When I reach the bottom of the ladder, Charlie, Maddox, and Michael are there to greet me. The crew lets out a cacophony of whoops and hollers, at which point Nolan informs them that if he hears of anyone looking up my gown as I climbed the ladder, there will be one less eye on the ship.
The hollers dissipate after that.
Before Nolan reaches the bottom, Charlie whisks me aside and hands me a teacup brimming with a foul liquid.
“What is this? Some pirate wedding custom?” I ask, nose crinkling at the unpalatable substance.
“No, but it is an I-don’t-want-to-get-pregnant custom,” she says.
“Had to pick it up from the market today. You wouldn’t believe the vendor.
One of those herb lady sorts, kind of odd.
Still, it will keep you from having to worry about having children.
Apparently, this is the premier formula for preventing pregnancy. ”

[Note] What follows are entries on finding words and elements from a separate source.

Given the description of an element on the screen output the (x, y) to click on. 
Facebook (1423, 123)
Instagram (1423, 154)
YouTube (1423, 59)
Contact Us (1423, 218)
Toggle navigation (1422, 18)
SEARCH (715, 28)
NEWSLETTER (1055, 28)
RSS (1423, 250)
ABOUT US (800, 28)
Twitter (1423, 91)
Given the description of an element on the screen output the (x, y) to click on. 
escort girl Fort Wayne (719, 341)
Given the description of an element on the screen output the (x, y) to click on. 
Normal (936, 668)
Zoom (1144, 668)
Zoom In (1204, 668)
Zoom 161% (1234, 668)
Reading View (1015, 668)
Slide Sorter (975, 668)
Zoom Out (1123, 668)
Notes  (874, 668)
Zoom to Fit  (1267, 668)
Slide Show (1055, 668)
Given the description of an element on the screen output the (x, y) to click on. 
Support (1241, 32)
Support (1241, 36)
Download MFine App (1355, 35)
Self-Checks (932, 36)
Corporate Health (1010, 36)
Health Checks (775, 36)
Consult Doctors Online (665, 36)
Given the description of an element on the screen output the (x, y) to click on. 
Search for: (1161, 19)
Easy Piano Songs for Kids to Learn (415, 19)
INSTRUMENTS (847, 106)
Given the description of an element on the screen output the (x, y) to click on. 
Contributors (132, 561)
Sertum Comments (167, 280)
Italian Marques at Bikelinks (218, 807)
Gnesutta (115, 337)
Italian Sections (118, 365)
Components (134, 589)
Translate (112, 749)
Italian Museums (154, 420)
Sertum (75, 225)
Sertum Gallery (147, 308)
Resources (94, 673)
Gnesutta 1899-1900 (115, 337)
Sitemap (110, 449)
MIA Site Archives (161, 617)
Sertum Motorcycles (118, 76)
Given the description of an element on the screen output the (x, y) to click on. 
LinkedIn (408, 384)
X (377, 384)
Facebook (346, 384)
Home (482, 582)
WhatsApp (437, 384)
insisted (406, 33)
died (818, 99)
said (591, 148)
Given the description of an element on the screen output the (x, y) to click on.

“Nolan told you, then?” I ask. “About the bargain?”
Charlie frowns at me. “I’m sorry, Winds. You never should have been put in the situation to make that decision.”
My stomach writhes, and I can’t quite bring myself to believe that.
“Thank you for this,” I say, lifting the chalice, then immediately wincing as I take a sip of what tastes like dishwater. “Actually, I retract my thanks.”
“Well, you’ll be retracting your retraction when tonight you can do as you will with your husband without concern. Just make sure you take it every night.” When she glimpses the anxiety on my face, she says, “Don’t worry, I bought up the herb lady’s entire stock.”
I let out a sigh of relief, hug Charlie, then choke down the rest of the potion.
By the time Nolan comes to get me for the dance, Charlie is already shoving me in his direction.
“And now we present to you,” she yells over the crowd, “the captain and his pirate queen!”
The crowd erupts into cheers, at which point Nolan shoots Charlie an acidic glare. “We’re privateers,” he says, all scolding.
“Sure we are,” Charlie says with a wink.
I let out a laugh, and my husband, still rolling his eyes, whisks me out to the dance floor so quickly, I gasp.
He chuckles at my surprise, but the melody of the strings is captivating, so the captain and I dance, and the stars watch, and all is right in the world.